Stop the Grind is a global, multichannel coalition seeking to stop an annual hunt in the Faroe Islands.
Every year between June and September, in line with a thousand-year-old tradition, hunters kill white-sided dolphins and pilot whales in the shallow water at Skálabotnur beach in the Faroe Islands.
The practice harks back to the Viking age, and is known as Grindadràp or Grind. Its advocates cite its importance as a cultural event, and the use of whale meat and blubber for food.
While the annual catch is on average 600 pilot whales for the Faroe Islands, located in the North Atlantic between Scotland and Iceland, last September hunters slaughtered 1,428 dolphins and dozens of whales in a bloodbath in the annual mass slaughter.
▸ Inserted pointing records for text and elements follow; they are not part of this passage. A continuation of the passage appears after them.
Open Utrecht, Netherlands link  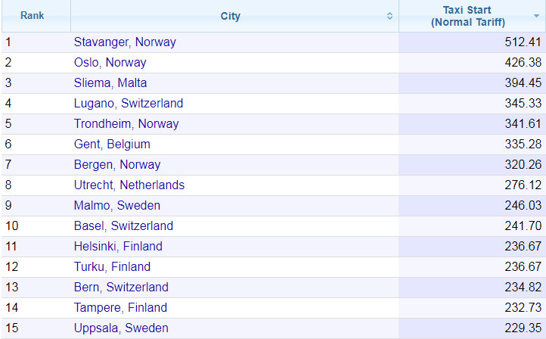(129, 185)
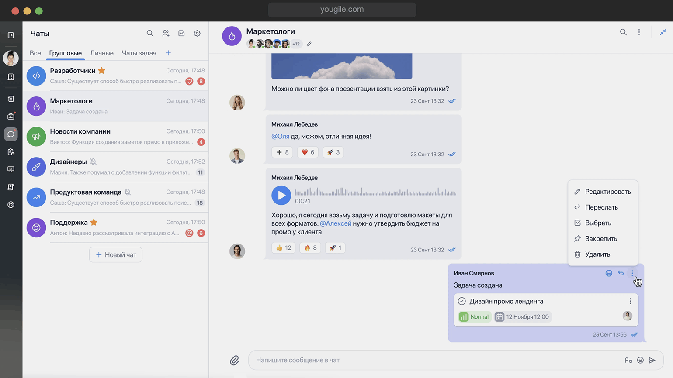Click the Новый чат button

pyautogui.click(x=116, y=255)
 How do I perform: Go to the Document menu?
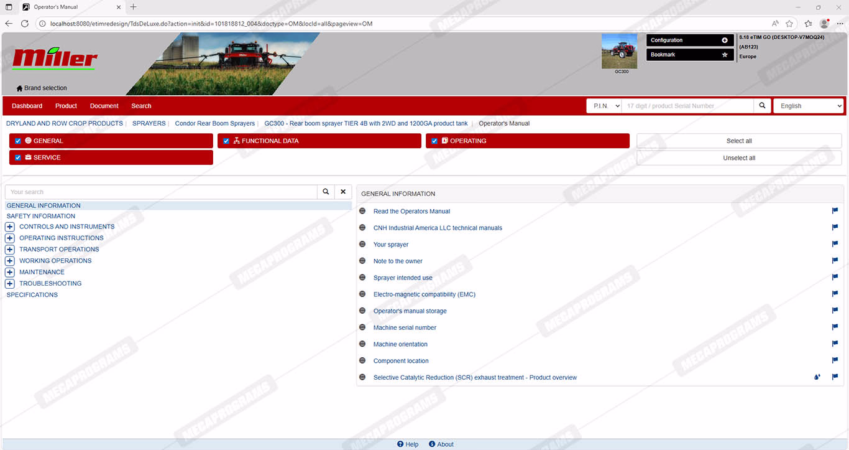(x=104, y=106)
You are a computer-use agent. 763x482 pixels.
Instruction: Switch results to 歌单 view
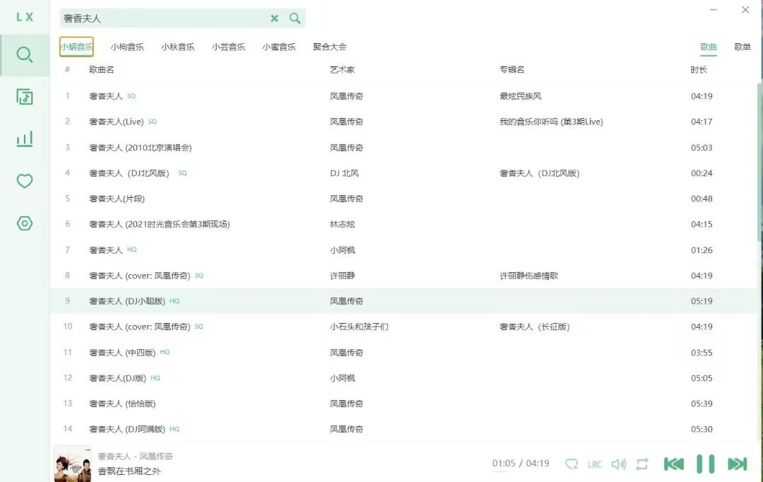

Although the EU banned the killing of whales and dolphins by member states, it does not apply to the Faroe Islands as a self-governing country in the Kingdom of Denmark. Since the Faroe Islands is not a member of the International Whaling Commission (IWC), the Faroese government regulates whale and dolphin hunts itself.
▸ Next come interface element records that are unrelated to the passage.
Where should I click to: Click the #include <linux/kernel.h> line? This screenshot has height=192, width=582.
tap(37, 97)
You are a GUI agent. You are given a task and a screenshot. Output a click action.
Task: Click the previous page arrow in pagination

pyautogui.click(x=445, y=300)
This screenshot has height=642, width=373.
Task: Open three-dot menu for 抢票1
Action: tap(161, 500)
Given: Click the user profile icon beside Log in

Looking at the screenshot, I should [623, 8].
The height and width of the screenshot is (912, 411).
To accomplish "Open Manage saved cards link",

Internationally the Faroe Islands cooperates through the North Atlantic Marine Mammal Commission (NAMMCO) on the conservation of whales and the management of whaling. It considers the population of pilot whales as meeting all the criteria needed for favourable conservation status.
‘In 2012, a partial assessment concluded that sustaining an annual catch of 678 animals (the average annual catch for the 1997–2011 period) required a target population of 50,000–80,000 pilot whales’, it says. ‘The population sustaining the catch is estimated to be over 100,000 whales (NAMMCO 2013).’
Stop the Grind
However, after the last September slaughter, the government of Faroe Islands decided to review and evaluate the way hunts of Atlantic white-sided dolphins are carried out. This is in part due to global uproar from politicians, journalists, activists, and authorities.
Pressure has been steadily building over a number of years. Pamela Anderson, actress and animal rights activist, visited the Faroe Islands in 2014 and wrote a letter to Danish Prime Minister Lars Løkke Rasmussen, asking that Denmark end its support of the Grindadráp.
PETA has created an online petition against what it calls ‘a Stone Age practice in a modern world and cruelty to animals in the name of cultural tradition.’ The petition is addressed to Bárður á Steig Nielsen, Faroese prime minister, and Gudrid Højgaard, CEO of Visit in the Faroe Islands.
Alongside PETA, Born Free has designed an online petition on suspending the free-trade agreement with the Faroe Islands until the slaughter ends for good. Born Free’s Policy Advisor Dominic Dyer called to sanction a trade agreement with the Faroe Islands to end the shameful slaughter of whales and dolphin.
Perhaps most notable is the work of a marine conservation organisation called Sea Shepherd. The group’s focus is direct action, and in 2021 it set up global, multi-stakeholder coalition Stop the Grind.
Sea Shepherd criticised the September 2021 hunt for breaking the laws designed to regulate it. Allegedly the foreman for the district never authorised it, many participants lacked a license, and numerous dolphins were run over by motorboats – thus dying a slow and painful death.
This Grind was ‘so brutal and badly mishandled’ as to attract criticism in the ‘Faroese media and even by many outspoken pro-whalers and politicians in the Faroe Islands.’
Stop the Grind, run in collaboration with impact consultancy Shared Planet, is a space where all parties opposed to the hunt can centralise their efforts. It is supporting Dyer’s call for sanctions, as well as asking retailers to suspend sales of Faroese fish and holidaymakers to steer clear of the Islands.
The organisation is set launch a variety of activities over the coming months and years. Its success looks set to be dependent on collaboration with the aforementioned pro-whalers and politicians, as well as that within its own ranks.
Najmeh Tima is a journalist based in Isfahan, Iran – primarily covering digital privacy.